I'd highly recommend Martin Kleppmann's Desgining Data Intensive Applications
[0] as an introductory book on distributed systems.

> Here's Jaso Sorenson describing the design of DynamoDB

For the uninitiated, Jaso played a key role in S3's evolution and was one of
S3's founding engineers along with the then CTO and now Distinguished Eng,
Alan Vermeulen (who's probably Jeff Dean of Amazon), who btw is an expert
speaker. Such a shame folks outside of Amazon don't get to see his numerous
talks. Absolute legends.

> Colm MacCarthaigh talking about some principles for building control planes.

Jaso also built "one of the most complex distributed systems ever built at
AWS", what then later formed inspiration for AWS HyperPlane and the
NetworkLoadBalancer by a team led by Colm, who inturn, was a founding eng with
Route53 (first-ever 100% uptime public service at AWS?), VPC, and CloudFront
among other very fancy security things.

> I've (Marc Brooker) been doing this stuff for 15 years in one way or
> another, and still feel like I'm scratching the surface.

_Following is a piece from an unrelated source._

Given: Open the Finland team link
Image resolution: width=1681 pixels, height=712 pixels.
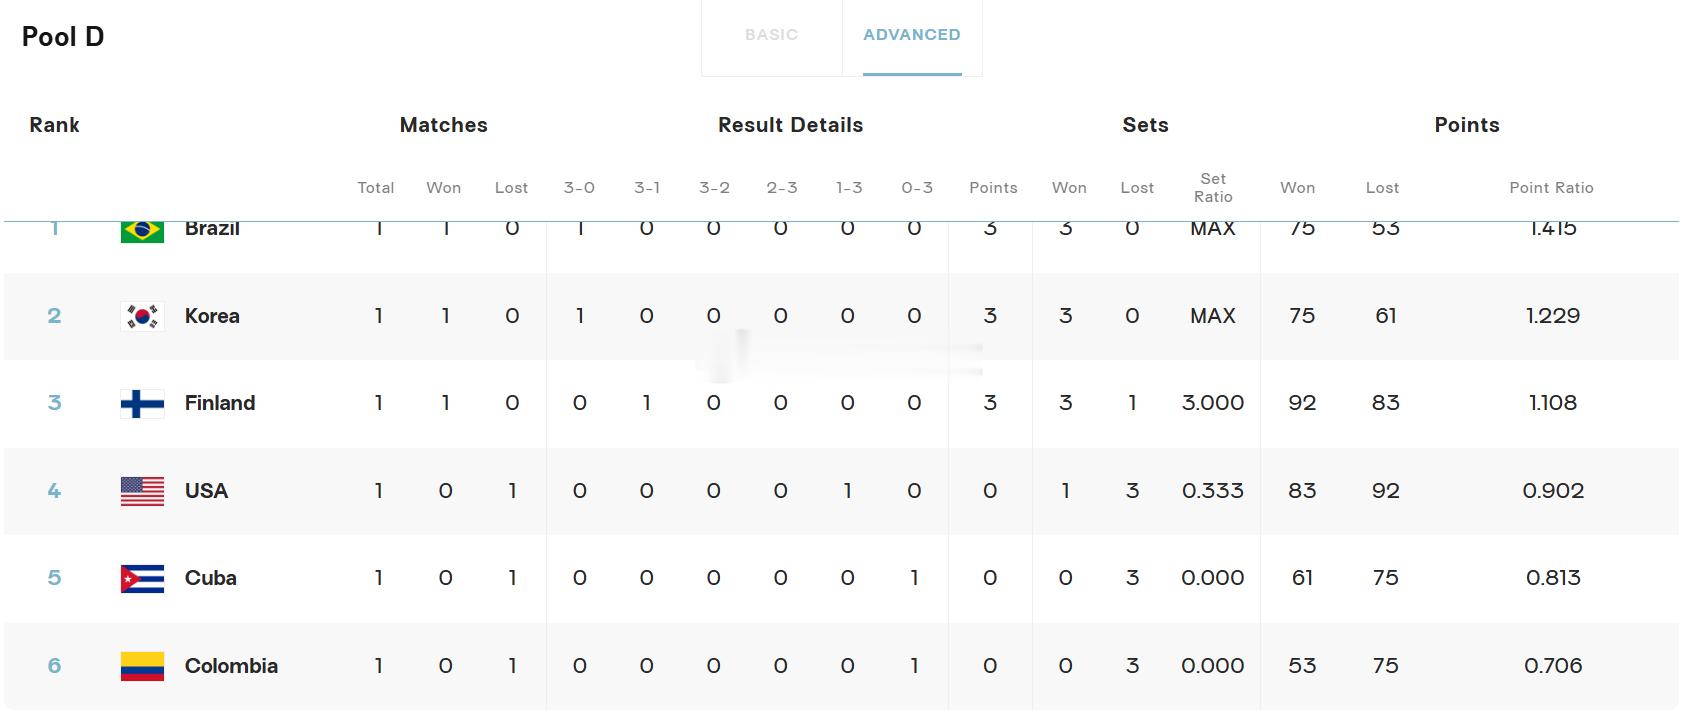Looking at the screenshot, I should coord(220,403).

Well, he's being humble here. Marc's internal wiki pages on various designs
he's come up with over the years for AWS are absolute gold mines, in that they
explain his thought process, his experimentation, and his research with
existing publications. Along with Colm (and a few others), he's is a prolific
speaker internally at AWS with some of his talks ranked in the top 10
consistently. His recent contributions with EC2/EBS and Lambda mean he's
worked with the largest and most complicated distributed systems there ever
has been at AWS (imo, of course).

There are others like Eric Brandwine (Security), James Hamilton (Data
Centers), Peter Vosshall (Silk, EC2, and Architecture), Becky Weiss (VPC and
Lambda), David Yancek (IoT, NoSQL), Andrew Certain (DB), Tim Rath (DB),
Stefano Stefani (DB, Warehouse, AI), Brad M (S3), Nafea B (Hardware), MSW
(EC2/OS), A Ligouri (EC2/OS), Hall Cary (Builder Tools), Marvin T (Kinesis) et
al who don't get a mention in the blog post but have been every bit gigantic
in their contributions at AWS since forever. The recent recruits at the top
rungs of eng at AWS have considerable pedigree coming in, as well. Exciting
times, for sure.

I wish they'd release those internal videos (and CoEs) on a case-to-case basis
to public. That'd go a long way in contributing to the distributed systems
literature... apart from resuming to write blogs and papers abt their systems
[1] like the NetEng/Route53 team once did.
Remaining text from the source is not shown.